Además, se crearon nuevas agrupaciones al servicio de los objetivos de la derecha. En reemplazo de Unasur, Piñera y Duque impulsaron en 2019 el Foro para el Progreso de América del Sur​ (Prosur). ​“Un mecanismo de coordinación suramericana de políticas públicas, en defensa de la democracia, la independencia de poderes, la economía de mercados, la agenda social, con sostenibilidad y con debida aplicación”, señaló el presidente de Colombia.​ 

El ataque y desmantelamiento de Unasur fue uno de los principales objetivos del bloque de derecha. En abril de 2018, Argentina, Brasil, Chile, Colombia, Paraguay y Perú decidieron suspender su participación en el organismo por tiempo indefinido debido “a la falta de resultados concretos que garanticen el funcionamiento adecuado de la organización”. Y luego varios países anunciaron su salida definitiva. Colombia en agosto de 2018, ​ Ecuador en marzo de 2019, y Argentina, Brasil, Chile y Paraguay en abril del mismo año.

EEUU salió a proclamar la doctrina Monroe en forma frontal. América Latina tiene que ser el patio trasero del Imperio. Y para eso se necesita, además de la violencia imperial, agentes locales que actúen como cipayos.

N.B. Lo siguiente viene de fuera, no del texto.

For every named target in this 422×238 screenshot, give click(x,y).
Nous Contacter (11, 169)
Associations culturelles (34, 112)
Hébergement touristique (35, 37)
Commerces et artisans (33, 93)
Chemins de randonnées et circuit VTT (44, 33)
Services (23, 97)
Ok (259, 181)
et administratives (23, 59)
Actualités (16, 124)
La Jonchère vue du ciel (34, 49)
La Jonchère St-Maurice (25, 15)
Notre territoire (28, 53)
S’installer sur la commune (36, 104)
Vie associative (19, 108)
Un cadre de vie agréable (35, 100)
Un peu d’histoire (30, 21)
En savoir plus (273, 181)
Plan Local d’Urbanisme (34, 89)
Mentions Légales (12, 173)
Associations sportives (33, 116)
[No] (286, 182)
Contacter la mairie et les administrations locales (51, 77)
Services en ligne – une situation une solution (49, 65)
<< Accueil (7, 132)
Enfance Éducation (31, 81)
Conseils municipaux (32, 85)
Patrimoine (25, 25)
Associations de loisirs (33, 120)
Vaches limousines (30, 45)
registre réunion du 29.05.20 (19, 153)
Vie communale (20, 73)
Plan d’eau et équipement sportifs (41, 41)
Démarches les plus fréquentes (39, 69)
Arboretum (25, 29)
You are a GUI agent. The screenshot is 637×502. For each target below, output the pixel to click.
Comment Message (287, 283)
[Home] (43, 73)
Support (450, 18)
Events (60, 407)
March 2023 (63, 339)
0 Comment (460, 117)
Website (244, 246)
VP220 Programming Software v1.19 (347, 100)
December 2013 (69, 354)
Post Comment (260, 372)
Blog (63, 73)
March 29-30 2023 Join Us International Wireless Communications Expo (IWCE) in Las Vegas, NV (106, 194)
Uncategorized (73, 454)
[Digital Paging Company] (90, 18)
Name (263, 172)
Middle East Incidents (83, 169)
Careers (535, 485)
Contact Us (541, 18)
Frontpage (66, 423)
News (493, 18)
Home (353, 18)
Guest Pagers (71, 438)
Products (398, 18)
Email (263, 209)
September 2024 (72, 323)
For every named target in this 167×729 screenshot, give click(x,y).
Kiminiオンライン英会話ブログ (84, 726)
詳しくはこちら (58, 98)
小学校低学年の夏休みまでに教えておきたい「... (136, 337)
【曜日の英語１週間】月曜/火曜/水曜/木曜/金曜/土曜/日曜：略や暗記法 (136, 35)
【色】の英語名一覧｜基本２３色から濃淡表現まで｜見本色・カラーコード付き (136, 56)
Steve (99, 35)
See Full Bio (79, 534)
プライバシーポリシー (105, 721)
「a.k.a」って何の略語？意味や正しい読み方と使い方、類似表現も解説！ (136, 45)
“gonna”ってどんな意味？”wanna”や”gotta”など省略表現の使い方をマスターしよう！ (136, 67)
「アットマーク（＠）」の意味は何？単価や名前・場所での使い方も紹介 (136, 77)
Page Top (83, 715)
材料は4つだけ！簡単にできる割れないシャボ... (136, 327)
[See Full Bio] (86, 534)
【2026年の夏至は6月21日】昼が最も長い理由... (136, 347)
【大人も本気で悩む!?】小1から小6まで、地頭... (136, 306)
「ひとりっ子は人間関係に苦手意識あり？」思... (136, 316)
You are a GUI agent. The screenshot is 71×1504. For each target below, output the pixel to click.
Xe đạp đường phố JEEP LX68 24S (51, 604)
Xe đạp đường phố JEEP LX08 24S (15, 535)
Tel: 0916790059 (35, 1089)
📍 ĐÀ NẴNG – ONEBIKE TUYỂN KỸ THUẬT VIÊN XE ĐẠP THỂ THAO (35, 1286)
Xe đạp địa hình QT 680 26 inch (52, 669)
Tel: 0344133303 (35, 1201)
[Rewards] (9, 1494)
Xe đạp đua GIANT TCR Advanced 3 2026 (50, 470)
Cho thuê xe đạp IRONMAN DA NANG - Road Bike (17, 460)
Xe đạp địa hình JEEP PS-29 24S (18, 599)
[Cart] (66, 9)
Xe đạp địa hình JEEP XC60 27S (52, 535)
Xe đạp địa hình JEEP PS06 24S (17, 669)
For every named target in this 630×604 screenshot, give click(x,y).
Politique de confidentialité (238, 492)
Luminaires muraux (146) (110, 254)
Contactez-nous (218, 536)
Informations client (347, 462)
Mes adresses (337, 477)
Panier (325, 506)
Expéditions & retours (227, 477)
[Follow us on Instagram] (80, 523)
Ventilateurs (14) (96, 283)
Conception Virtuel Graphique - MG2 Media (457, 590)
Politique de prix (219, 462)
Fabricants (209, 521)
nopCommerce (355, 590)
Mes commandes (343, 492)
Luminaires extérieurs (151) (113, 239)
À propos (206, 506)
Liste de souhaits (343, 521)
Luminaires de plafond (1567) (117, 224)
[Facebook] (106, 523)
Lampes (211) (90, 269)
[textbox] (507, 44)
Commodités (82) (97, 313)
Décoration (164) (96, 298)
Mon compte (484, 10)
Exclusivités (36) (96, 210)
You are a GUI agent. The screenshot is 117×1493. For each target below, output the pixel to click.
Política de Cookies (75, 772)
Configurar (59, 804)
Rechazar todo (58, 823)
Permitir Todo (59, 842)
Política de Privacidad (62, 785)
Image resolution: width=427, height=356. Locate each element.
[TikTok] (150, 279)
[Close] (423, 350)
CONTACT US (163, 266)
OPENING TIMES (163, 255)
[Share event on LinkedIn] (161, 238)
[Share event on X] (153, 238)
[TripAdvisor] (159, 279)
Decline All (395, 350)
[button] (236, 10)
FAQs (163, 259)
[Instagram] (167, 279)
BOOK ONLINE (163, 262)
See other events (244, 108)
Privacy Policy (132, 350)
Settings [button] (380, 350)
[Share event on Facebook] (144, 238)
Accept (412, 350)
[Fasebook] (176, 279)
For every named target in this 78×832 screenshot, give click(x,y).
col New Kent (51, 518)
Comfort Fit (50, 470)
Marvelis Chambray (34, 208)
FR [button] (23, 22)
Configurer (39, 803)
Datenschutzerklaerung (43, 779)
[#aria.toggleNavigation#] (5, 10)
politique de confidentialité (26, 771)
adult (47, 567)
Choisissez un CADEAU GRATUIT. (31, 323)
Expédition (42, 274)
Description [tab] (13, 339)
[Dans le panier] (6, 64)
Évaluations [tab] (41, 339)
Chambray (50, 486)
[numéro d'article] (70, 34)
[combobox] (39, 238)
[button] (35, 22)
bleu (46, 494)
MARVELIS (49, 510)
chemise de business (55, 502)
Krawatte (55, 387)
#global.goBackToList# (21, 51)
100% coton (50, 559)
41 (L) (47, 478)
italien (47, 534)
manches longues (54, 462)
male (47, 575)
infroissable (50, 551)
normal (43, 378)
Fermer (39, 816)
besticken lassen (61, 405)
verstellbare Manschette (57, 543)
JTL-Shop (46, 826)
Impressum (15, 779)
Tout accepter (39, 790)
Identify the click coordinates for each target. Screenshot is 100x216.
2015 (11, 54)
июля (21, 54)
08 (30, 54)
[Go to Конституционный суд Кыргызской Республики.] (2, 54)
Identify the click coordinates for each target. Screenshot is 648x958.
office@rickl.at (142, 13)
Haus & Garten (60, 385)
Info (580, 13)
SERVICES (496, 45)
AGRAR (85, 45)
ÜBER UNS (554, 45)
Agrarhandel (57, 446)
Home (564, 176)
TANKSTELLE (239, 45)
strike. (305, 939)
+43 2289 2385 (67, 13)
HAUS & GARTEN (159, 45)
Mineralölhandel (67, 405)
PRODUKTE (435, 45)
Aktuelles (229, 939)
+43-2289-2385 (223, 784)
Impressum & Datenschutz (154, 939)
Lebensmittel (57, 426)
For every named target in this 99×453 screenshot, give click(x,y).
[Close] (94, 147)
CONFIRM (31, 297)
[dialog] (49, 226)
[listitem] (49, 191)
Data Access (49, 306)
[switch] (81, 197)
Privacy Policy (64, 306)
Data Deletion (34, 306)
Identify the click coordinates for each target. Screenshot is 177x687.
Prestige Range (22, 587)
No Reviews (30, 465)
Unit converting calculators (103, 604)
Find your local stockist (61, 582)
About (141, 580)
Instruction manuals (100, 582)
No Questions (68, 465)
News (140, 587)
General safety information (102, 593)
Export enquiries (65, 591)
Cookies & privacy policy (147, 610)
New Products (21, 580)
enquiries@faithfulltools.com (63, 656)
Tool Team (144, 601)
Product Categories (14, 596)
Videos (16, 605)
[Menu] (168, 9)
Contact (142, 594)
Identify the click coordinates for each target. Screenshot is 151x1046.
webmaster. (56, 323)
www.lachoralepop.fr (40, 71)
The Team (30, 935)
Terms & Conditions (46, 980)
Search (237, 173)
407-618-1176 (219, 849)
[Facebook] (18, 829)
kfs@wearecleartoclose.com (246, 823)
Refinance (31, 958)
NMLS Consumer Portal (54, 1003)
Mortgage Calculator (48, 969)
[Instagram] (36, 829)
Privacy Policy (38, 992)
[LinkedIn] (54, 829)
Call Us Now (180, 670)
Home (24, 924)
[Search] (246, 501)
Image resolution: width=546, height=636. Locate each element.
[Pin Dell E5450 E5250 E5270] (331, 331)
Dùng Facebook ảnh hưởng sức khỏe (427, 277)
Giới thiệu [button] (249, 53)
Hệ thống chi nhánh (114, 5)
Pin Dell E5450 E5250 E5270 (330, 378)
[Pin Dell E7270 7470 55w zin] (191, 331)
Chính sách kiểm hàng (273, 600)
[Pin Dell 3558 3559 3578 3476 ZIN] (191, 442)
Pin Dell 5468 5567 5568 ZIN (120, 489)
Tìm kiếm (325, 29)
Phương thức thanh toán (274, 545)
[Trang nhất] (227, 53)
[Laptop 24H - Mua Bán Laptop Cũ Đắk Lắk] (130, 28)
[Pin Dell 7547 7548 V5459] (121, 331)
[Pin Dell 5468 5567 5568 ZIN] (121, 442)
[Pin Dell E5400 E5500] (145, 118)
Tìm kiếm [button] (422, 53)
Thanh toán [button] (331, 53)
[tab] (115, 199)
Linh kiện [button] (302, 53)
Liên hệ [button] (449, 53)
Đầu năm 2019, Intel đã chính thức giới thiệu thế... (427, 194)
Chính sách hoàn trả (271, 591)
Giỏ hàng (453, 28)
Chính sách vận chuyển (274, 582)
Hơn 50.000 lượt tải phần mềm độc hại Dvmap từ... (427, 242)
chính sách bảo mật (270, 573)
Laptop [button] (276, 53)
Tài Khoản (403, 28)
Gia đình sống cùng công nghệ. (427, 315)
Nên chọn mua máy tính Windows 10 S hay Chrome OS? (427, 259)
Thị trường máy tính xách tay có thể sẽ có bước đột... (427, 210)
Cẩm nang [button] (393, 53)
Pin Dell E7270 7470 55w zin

En marzo de 2019, el por entonces asesor de Seguridad Nacional de EEUU, John Bolton, lo expresó con claridad: “En esta administración no tenemos miedo de usar la expresión doctrina Monroe. Venezuela es un país de nuestro hemisferio y ese ha sido el objetivo de todos los presidentes de EEUU desde Ronald Reagan, tener un hemisferio completamente democrático”.

Tras la salida de Macri, Alberto Fernández ya dejó claro que se abre una nueva era, una nueva relación con EEUU y una mirada distinta hacia la región.